課題内容:
[1] 教会立地の研究報告のうち、「1916年~1940年の京都」から「に示されてきたと考えられる。」までの範囲を両端も含めて一字も変えずに転記せよ。
[2] 教会立地の研究報告によれば、都市内部と府県内における教会の細かい立地状況とその変遷を検討できるようになったのはなぜか。1〜3文で説明せよ。
### 抽出テキスト
• 研究課題をさがす
  • 研究者をさがす
  • KAKENの使い方
  1. 課題ページに戻る

2021 年度 実施状況報告書

近代日本におけるキリスト教会の立地と都市形成の相互関係に関する地理学的研究

研究課題

研究課題/領域番号 20K01166
研究機関佛教大学

研究代表者

麻生 将  佛教大学, 公私立大学の部局等, 非常勤講師 (00707771)

研究期間 (年度) 2020-04-01 – 2023-03-31
キーワードプロテスタント / 教会 / 都市 / 基督教年鑑 / 写真資料
研究実績の概要

2021年度の実績は次の通りである。
1916年~1940年の京都市、大阪市、神戸市、名古屋市および各府県内全体における教会の立地状況のデータベースを『基督教年鑑』を用いて構築、完成させた。その結果、各都市内部と府県内の細かい立地状況とその変遷を検討することが可能になった。また、プロテスタントの各教団の詳細な立地状況も検討可能になった。そして、各教団の都市部での教会立地の戦略、言い換えればキリスト教伝道の空間的戦略が都市内部の空間の変化(市街地の拡大や再開発など)と関連する可能性が示された。
すなわち、本研究の意義の二本柱である①近代日本の他の都市における教会の立地状況とその動態的変化(定量的研究)と、②都市空間内部の社会経済的構造と教会立地との詳細な相互関係(定性的研究)の解明に向けての道筋が前年度よりも一層明確に示されてきたと考えられる。
######
### データ部分
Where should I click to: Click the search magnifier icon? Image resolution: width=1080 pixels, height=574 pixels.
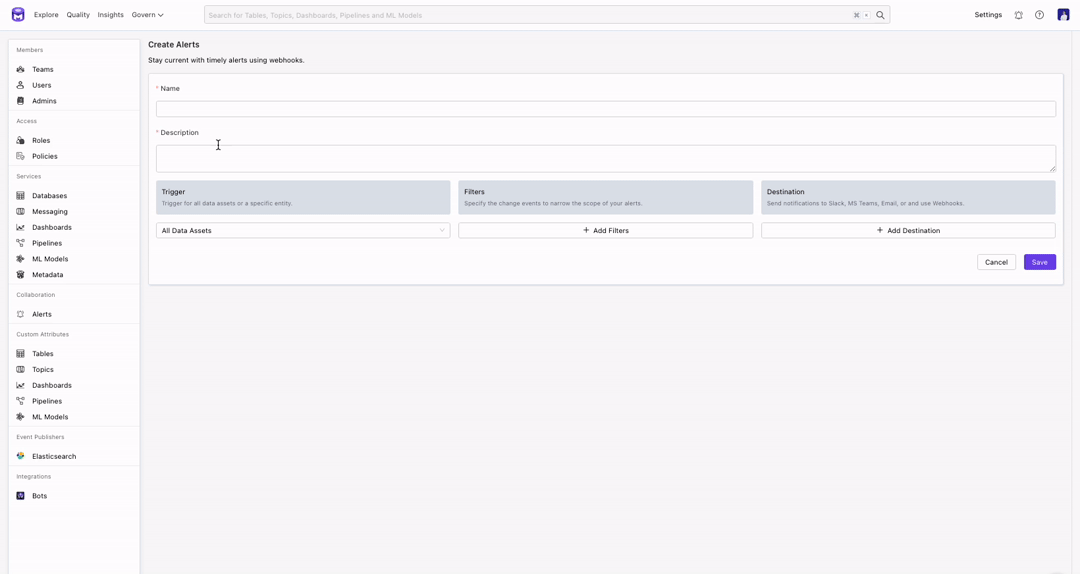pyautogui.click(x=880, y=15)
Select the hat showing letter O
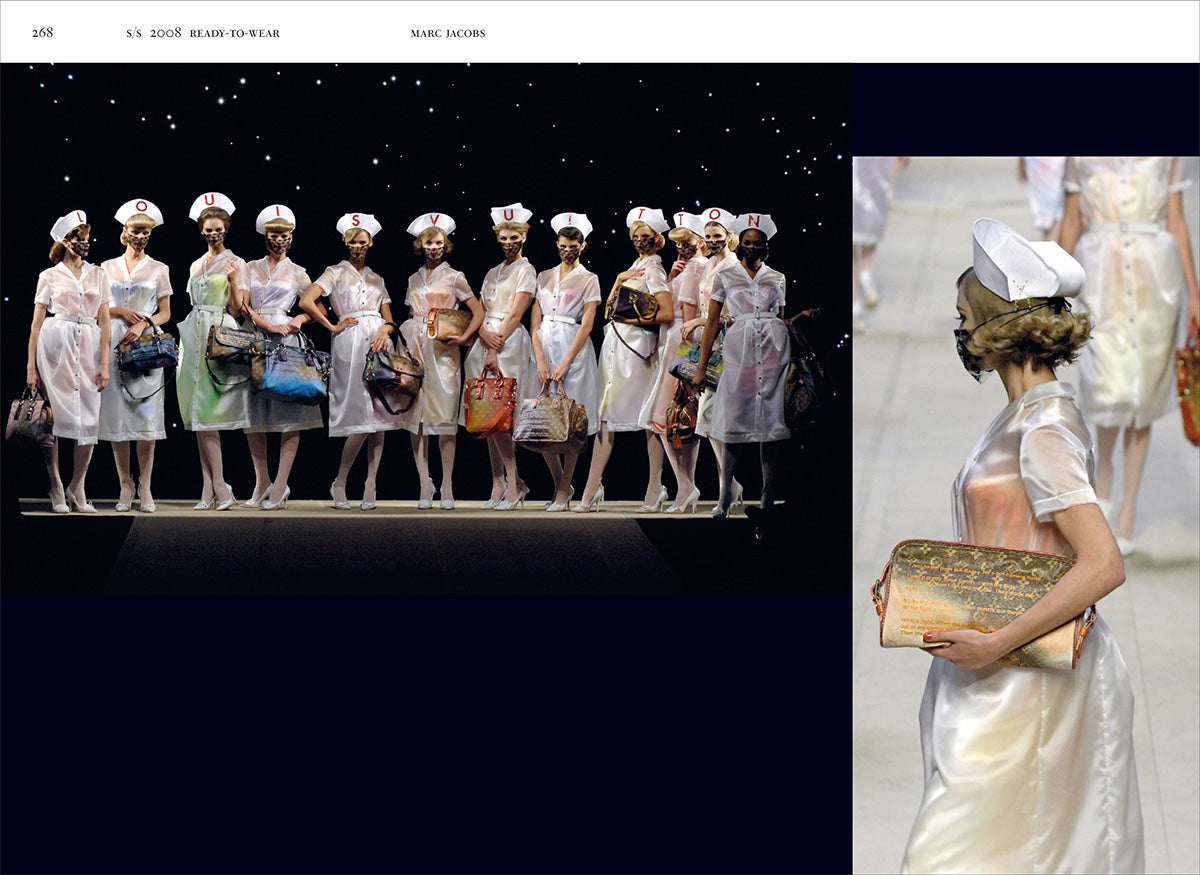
######
解答一覧:
[1]
1916年~1940年の京都市、大阪市、神戸市、名古屋市および各府県内全体における教会の立地状況のデータベースを『基督教年鑑』を用いて構築、完成させた。その結果、各都市内部と府県内の細かい立地状況とその変遷を検討することが可能になった。また、プロテスタントの各教団の詳細な立地状況も検討可能になった。そして、各教団の都市部での教会立地の戦略、言い換えればキリスト教伝道の空間的戦略が都市内部の空間の変化(市街地の拡大や再開発など)と関連する可能性が示された。
すなわち、本研究の意義の二本柱である①近代日本の他の都市における教会の立地状況とその動態的変化(定量的研究)と、②都市空間内部の社会経済的構造と教会立地との詳細な相互関係(定性的研究)の解明に向けての道筋が前年度よりも一層明確に示されてきたと考えられる。

[2] 1916年~1940年の京都市、大阪市、神戸市、名古屋市および各府県内全体における教会の立地状況のデータベースを、『基督教年鑑』を用いて構築・完成させたためである。